葉酸不足による不調とは?

体内に葉酸が不足した場合、葉酸欠乏症などの症状は?

体内に葉酸が不足すると、下痢や食欲不振、口内炎などの症状が出る人もいるようです。もし、このような症状が頻繁に起こる場合、または長く続く場合は、体内に葉酸が不足している可能性が考えられます。

葉酸不足が続く状態や、葉酸不足が原因で体に起こりうるさまざまな不調にことを葉酸欠乏症と言い、とくに妊娠中には胎児の神経管閉鎖障害を引き起こすリスクが高くなります。妊娠していない時でも、体内に葉酸が不足しがちになると、動脈硬化などの血管性の病気を引き起こすリスクや巨赤芽球性貧血などの悪性貧血、神経障害などの発症リスクが高くなりますので、注意が必要です。

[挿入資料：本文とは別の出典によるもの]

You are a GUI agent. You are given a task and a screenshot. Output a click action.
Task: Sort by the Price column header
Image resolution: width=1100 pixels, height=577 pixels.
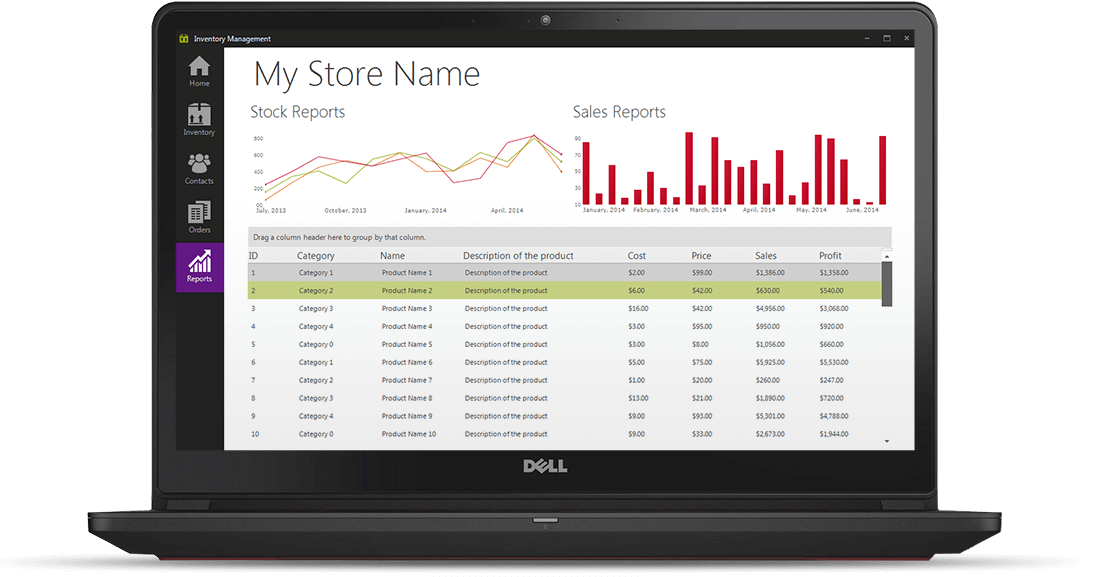click(x=701, y=256)
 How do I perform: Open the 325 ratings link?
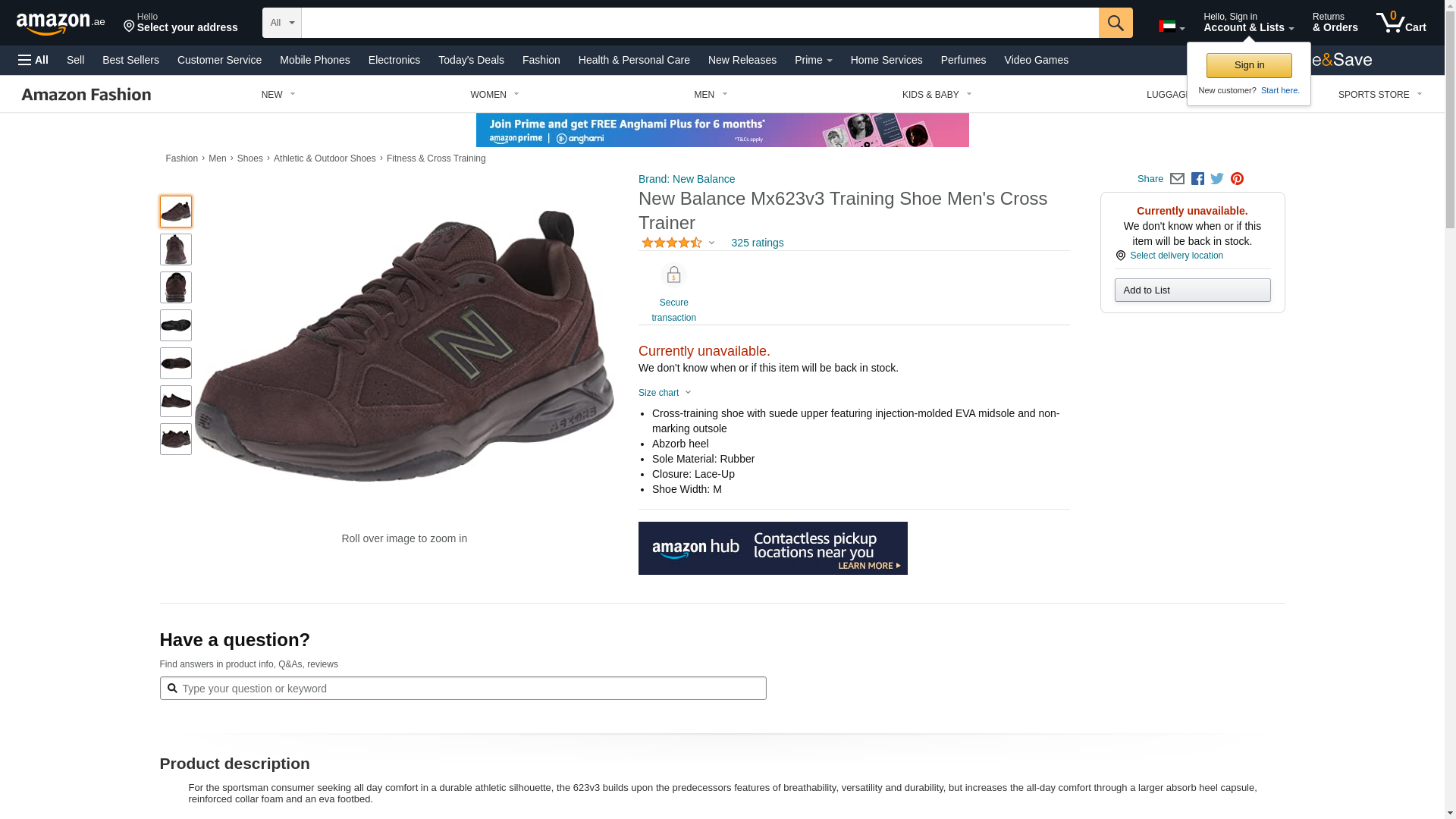click(x=758, y=243)
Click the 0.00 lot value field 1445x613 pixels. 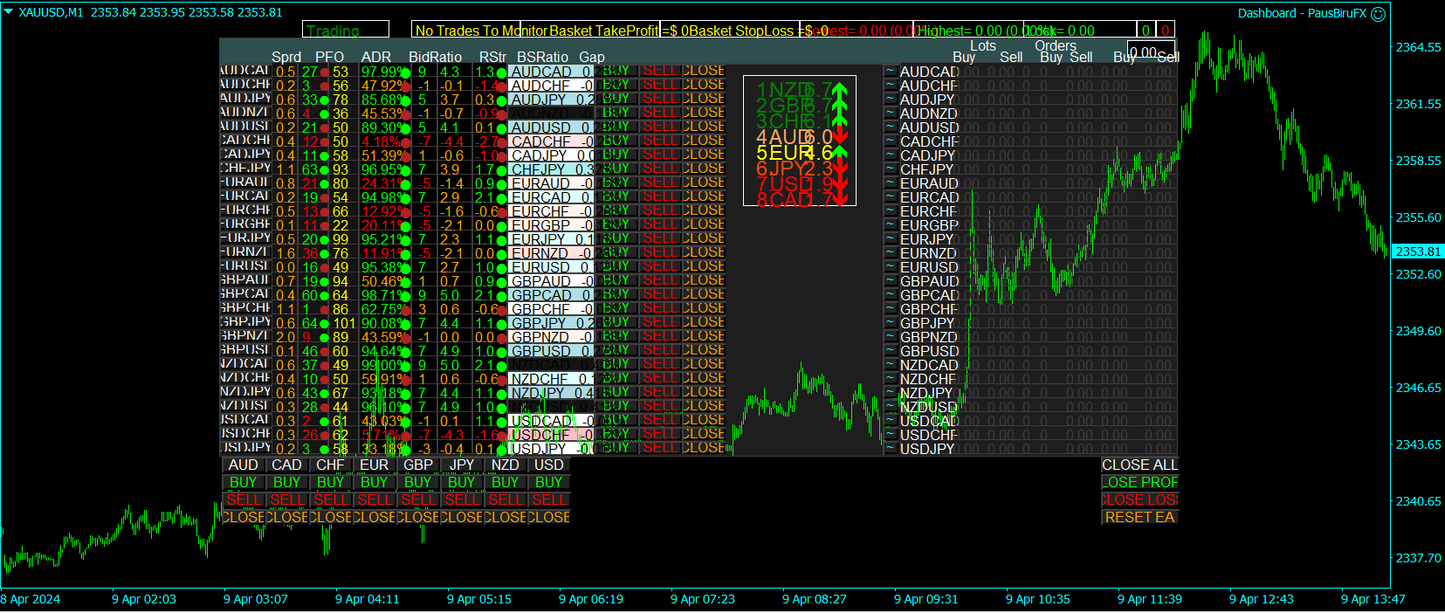[1142, 52]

巨赤芽球性貧血とは、あまり聞き慣れない名前ですが、悪性貧血の一種であり、葉酸やビタミンB12の欠乏が原因とされる病気です。これらの成分が体内に不足すると、細胞分裂に支障をきたしてしまい、骨髄に存在する赤芽球が巨大になり、赤血球が生成される前に破壊され、血液が造られる能力は維持されるものの、血小板や白血球にも変化がみられるようになり、血球がすべて異常になり、悪影響を及ぼします。

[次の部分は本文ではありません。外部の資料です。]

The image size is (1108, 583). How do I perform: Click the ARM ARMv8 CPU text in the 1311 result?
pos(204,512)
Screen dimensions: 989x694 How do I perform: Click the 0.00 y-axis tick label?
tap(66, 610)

葉酸が不足すると、血液の状態にも異常をきたすリスクが高まることをよく理解しておかなければなりません。とくに、葉酸欠乏症にかかった場合、体内にホモシステインと呼ばれる物質が血液の中に蓄積されやすくなりますので、動脈硬化の発症リスクが高くなると言われています。

ホモシステインとは、体内でタンパク質を代謝させる過程によって、生成されるアミノ酸の一種とされています。ホモシステインの存在自体は、とくに問題はありませんが、アミノ酸の一種であるメチオニンが肝臓でリサイクルされる過程において、メチオニンからホモシステイン、さらにメチオニンに変化するのが正常なサイクルです。

しかし、体内に葉酸やビタミンB6、ビタミンB12が不足すると、メチオニンからホモシステインに変化して、その後、メチオニンには戻りにくくなり、ホモシステインがそのまま体内に残ってしまうと、余ったホモシステインが血液中の悪玉コレステロール(LDL)と結合して、動脈硬化を引き起こすリスクが高くなります。

このような病気を未然に防ぐためにも、毎日の食事に葉酸が多く含まれた食材を食べたり、葉酸サプリメントを摂り入れて、葉酸を補給することが大切です。1日あたりの摂取量の目安を意識して、健康維持を心がけましょう。